Le modèle démographique construit à partir des données génétiques donne des indications sur les changements d’effectif efficace de la population des Samoa. Cet effectif efficace représente l’effectif d’une population théorique qui serait soumise à la même dérive génétique que la population réelle. Les variations de l’effectif efficace sont à mettre en relation avec les événements historiques connus. L’histoire démographique des Samoa commencerait par une période de croissance débutée il y a 100 générations. En considérant un temps intergénérationnel de 30 ans, cela représente environ 3 000 ans. Ce temps est cohérent avec les premiers restes archéologiques et l’apparition de la culture Lapita, connue pour ses poteries décorées. Pendant 70 générations, l’effectif efficace des Samoans serait resté très faible (entre 700 et 3 440 individus), ce qui suggère de petites populations sur les îles Samoa. Cela confirme aussi la faible quantité de sites archéologiques découverts sur les îles Samoa en comparaison des îles Fidji et Tonga qui ont connu une croissance démographique plus précoce.

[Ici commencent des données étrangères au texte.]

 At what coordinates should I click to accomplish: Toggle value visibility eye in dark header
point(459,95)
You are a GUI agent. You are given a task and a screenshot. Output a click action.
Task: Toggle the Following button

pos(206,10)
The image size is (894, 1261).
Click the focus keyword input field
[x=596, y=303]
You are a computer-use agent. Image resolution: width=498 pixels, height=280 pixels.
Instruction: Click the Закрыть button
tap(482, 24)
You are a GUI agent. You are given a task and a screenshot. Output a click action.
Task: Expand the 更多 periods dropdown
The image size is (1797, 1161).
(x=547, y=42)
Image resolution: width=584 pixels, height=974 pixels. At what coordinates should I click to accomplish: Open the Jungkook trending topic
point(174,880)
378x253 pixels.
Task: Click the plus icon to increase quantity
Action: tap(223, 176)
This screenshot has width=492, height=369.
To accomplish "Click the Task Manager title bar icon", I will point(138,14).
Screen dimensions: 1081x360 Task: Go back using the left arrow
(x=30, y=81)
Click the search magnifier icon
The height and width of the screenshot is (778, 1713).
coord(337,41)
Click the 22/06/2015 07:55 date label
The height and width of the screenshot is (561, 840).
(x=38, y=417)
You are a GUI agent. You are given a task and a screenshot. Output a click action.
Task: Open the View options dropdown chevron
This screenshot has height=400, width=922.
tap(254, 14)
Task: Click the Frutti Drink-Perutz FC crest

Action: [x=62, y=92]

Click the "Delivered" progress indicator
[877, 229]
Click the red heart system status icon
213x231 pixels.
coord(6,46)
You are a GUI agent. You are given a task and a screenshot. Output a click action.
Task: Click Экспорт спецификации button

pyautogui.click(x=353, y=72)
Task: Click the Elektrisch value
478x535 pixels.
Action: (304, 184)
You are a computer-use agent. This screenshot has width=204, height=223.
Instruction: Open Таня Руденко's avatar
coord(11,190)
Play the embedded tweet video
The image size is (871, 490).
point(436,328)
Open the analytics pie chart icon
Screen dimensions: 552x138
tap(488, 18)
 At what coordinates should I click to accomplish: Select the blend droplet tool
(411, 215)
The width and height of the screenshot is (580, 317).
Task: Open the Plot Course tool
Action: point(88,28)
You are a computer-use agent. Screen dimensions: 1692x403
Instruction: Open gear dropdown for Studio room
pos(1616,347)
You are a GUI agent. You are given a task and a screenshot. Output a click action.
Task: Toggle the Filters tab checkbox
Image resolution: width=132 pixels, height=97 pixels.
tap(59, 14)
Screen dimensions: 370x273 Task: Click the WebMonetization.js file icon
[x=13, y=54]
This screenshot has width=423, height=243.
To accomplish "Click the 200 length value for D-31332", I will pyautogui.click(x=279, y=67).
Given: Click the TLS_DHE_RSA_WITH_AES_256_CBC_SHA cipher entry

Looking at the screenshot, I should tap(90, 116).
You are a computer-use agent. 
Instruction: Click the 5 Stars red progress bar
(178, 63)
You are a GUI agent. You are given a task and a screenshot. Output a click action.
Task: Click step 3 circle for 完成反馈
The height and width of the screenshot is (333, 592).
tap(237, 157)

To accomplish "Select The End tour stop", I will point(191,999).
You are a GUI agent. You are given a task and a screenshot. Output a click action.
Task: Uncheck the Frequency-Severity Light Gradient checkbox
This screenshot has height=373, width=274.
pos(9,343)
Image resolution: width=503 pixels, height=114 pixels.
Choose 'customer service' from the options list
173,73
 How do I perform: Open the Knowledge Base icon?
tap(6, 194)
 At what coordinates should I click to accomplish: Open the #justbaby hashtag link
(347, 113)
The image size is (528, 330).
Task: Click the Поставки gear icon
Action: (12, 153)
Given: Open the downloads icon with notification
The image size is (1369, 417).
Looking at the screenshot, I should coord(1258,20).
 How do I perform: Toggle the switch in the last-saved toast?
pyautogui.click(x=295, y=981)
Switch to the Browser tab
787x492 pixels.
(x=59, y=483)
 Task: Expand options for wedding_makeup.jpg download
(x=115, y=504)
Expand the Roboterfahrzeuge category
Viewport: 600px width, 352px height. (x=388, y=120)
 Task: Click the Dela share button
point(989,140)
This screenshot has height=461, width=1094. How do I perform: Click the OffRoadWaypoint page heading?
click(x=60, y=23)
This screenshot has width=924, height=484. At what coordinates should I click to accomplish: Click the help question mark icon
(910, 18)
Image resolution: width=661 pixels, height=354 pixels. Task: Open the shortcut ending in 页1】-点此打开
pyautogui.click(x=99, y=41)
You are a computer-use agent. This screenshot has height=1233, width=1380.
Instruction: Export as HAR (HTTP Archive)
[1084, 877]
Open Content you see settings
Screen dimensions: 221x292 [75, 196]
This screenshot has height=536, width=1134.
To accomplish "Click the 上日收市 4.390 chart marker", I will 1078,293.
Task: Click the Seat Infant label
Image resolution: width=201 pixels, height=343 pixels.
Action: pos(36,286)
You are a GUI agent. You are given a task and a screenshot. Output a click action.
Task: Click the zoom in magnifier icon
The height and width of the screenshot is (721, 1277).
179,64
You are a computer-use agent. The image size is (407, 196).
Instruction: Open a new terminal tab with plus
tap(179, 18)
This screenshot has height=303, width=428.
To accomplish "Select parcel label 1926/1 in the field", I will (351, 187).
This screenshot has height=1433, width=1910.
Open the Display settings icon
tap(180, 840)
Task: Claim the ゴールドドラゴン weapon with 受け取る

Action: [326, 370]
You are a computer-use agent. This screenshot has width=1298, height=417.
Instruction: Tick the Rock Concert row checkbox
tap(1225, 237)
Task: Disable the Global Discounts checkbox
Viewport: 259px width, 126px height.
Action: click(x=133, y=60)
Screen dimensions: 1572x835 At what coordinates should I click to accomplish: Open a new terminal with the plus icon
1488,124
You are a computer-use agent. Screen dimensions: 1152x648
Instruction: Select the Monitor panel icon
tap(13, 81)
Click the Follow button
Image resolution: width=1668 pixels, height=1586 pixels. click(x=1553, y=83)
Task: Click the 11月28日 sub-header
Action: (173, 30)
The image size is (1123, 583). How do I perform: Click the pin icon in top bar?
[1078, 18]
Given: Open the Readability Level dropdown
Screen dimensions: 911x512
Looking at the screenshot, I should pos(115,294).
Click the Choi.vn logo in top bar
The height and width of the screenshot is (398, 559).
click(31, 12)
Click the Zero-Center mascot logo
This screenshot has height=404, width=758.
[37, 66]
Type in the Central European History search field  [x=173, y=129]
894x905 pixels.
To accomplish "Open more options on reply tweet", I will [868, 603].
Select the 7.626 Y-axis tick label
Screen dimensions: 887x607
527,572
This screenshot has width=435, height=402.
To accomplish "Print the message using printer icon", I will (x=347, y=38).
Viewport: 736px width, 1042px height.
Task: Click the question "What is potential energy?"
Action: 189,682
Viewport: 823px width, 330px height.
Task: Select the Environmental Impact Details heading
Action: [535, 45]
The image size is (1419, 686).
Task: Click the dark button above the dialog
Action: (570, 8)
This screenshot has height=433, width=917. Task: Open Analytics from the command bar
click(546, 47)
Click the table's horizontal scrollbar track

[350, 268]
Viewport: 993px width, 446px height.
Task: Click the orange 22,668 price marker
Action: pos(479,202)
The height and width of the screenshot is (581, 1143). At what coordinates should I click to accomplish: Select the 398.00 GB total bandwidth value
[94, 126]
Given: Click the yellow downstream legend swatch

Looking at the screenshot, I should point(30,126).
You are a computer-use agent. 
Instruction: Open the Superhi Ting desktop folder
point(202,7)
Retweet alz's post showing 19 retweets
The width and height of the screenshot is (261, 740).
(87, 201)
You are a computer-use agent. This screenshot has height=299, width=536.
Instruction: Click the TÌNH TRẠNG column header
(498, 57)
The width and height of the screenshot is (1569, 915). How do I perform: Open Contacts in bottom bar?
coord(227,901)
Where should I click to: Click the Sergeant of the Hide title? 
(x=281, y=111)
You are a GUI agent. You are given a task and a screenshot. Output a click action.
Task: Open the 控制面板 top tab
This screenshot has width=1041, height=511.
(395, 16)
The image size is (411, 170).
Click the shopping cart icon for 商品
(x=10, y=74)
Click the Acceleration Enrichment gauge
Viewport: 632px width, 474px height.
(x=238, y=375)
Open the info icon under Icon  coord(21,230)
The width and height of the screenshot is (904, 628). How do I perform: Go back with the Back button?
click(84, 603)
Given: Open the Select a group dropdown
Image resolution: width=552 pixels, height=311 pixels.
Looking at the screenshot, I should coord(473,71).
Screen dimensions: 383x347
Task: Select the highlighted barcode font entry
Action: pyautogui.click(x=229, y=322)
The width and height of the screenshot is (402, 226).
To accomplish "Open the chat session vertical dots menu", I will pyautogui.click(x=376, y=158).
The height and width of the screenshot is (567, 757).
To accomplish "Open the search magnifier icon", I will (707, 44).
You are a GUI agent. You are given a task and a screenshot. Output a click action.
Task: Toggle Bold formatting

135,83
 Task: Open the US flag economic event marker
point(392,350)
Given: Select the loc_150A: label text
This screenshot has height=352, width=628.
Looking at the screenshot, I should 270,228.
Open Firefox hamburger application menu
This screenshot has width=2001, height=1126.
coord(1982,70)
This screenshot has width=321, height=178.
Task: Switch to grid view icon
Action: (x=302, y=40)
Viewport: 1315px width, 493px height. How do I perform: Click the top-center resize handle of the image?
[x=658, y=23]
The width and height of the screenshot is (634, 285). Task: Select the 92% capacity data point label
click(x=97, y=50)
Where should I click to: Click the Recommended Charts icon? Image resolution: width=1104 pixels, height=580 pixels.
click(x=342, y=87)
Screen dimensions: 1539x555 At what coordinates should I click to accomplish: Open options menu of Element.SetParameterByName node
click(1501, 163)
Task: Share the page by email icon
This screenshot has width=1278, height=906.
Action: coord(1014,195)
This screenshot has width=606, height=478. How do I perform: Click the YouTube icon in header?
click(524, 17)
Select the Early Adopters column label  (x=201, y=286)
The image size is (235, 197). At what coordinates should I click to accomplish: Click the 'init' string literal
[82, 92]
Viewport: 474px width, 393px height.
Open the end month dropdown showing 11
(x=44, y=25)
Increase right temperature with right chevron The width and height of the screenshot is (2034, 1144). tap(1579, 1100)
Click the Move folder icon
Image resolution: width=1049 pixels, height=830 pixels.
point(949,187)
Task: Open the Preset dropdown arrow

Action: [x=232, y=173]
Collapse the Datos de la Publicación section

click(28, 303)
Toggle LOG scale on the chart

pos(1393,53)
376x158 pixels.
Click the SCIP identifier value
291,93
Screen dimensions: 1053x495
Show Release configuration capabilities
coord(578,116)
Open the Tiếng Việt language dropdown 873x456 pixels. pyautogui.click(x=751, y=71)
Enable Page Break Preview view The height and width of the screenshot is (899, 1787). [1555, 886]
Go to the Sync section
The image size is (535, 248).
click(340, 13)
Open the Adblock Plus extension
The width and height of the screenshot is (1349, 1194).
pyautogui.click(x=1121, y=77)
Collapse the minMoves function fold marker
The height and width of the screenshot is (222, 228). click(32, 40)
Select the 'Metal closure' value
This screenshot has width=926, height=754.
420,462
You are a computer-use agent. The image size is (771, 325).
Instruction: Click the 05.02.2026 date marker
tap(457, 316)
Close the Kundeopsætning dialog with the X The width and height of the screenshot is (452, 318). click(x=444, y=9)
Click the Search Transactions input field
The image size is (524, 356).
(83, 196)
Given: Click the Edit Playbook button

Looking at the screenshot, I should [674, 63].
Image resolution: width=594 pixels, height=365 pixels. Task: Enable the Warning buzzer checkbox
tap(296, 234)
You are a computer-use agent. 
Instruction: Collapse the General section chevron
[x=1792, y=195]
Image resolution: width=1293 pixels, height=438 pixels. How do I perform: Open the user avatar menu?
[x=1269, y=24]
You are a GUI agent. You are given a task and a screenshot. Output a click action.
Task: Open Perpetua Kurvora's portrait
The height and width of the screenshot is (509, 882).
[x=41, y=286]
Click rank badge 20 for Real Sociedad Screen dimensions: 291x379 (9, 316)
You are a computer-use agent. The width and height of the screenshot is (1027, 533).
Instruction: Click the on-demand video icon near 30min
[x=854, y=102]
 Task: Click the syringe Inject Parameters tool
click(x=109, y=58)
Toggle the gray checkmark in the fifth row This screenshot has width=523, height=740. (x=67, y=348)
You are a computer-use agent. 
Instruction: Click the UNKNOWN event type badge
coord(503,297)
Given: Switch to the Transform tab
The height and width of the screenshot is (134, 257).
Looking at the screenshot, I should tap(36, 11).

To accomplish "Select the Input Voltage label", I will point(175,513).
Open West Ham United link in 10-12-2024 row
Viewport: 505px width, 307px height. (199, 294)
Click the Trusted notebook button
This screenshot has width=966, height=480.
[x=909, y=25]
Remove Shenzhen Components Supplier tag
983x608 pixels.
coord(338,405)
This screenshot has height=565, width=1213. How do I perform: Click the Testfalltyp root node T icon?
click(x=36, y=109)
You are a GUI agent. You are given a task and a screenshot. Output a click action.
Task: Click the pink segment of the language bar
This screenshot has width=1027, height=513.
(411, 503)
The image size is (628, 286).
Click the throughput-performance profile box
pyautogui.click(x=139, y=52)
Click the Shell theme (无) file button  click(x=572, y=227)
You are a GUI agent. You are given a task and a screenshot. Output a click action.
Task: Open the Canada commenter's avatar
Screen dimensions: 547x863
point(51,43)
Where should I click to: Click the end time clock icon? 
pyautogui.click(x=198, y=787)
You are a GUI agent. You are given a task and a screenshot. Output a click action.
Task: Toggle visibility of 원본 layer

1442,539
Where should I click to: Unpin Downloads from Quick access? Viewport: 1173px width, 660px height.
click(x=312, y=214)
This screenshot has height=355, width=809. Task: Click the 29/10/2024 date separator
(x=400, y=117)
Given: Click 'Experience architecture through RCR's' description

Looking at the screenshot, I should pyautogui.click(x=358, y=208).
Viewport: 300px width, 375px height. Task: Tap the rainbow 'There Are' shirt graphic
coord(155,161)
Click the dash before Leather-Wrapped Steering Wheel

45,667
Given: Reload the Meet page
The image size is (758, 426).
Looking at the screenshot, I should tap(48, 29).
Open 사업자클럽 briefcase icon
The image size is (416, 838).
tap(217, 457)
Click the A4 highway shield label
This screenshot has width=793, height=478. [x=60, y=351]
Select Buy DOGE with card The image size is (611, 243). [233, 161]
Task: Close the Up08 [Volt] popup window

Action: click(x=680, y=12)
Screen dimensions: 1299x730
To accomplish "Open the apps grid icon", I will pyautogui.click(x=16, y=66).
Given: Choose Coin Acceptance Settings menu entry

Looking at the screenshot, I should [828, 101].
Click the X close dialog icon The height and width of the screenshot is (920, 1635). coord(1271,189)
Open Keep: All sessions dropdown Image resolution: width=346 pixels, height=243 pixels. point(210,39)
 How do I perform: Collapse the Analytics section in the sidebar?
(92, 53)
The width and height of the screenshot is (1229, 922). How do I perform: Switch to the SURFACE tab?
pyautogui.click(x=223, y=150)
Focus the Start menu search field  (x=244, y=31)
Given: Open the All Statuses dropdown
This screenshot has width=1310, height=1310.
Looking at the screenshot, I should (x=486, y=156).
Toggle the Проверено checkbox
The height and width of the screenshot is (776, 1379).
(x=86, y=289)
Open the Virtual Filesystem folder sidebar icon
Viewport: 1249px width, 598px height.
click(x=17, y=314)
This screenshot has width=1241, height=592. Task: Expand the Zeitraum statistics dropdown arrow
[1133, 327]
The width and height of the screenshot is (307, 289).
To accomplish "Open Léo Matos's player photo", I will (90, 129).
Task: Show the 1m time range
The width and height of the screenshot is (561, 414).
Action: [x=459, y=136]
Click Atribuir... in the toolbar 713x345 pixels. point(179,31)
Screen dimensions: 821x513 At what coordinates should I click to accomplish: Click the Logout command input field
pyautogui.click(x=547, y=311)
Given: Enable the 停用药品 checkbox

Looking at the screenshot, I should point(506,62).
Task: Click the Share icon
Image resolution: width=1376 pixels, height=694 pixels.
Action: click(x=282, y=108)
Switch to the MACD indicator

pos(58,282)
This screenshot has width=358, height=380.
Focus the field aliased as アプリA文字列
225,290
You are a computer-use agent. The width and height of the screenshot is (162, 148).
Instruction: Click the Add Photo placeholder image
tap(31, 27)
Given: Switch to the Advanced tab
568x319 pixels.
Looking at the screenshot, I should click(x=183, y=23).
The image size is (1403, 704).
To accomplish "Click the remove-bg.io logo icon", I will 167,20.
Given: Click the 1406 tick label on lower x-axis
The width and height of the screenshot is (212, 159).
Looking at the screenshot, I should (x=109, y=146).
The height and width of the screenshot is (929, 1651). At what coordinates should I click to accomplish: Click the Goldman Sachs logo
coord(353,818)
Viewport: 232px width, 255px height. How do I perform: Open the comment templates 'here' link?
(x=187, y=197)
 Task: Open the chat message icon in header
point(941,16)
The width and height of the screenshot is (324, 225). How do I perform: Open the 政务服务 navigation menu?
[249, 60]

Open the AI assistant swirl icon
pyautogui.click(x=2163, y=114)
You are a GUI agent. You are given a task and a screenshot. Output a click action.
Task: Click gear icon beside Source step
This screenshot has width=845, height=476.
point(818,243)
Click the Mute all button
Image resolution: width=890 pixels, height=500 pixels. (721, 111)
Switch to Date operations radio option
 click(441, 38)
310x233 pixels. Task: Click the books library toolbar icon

Alors que l’histoire démographique était jusqu’alors restée similaire entre les deux îles, l’histoire démographique de l’île d’Upolu, qui compte aujourd’hui les villes les plus importantes des Samoa, diverge de celle de Savai’i à partir de 30 à 35 générations avant aujourd’hui, soit il y a 900 à 1 050 ans, après une longue période de goulot d’étranglement (réduction de la taille de la population). Après cette date, la population des Samoa est marquée par une forte période de croissance exponentielle. Ce brusque changement d’effectif efficace suggère un changement démographique important il y a 900 à 1 050 ans. La période du goulot d’étranglement commence après l’arrivée supposée de peuples venus des îles Carolines et/ou de Micronésie. Que s’est-il passé sur cette période ? Y a-t-il eu un remplacement de la population initiale des Samoa par ces nouveaux arrivants ? Les deux populations se sont-elles mélangées ? On manque pour le moment de données susceptibles d’aider à répondre à ces questions, notamment d’ADN ancien qui pourrait être extrait des squelettes des habitants de l’époque.

Beaucoup plus récemment, à la fin de la période de croissance exponentielle, on est capable d’identifier un deuxième goulot d’étranglement il y a environ 10 générations, c’est-à-dire 300 ans. Cela correspond à l’époque des premiers contacts avec les Européens qui ont apporté des maladies auxquelles le système immunitaire des Samoans n’était pas préparé, notamment la rougeole qui se révèle dangereuse lorsque cette maladie virale est contractée à l’âge adulte.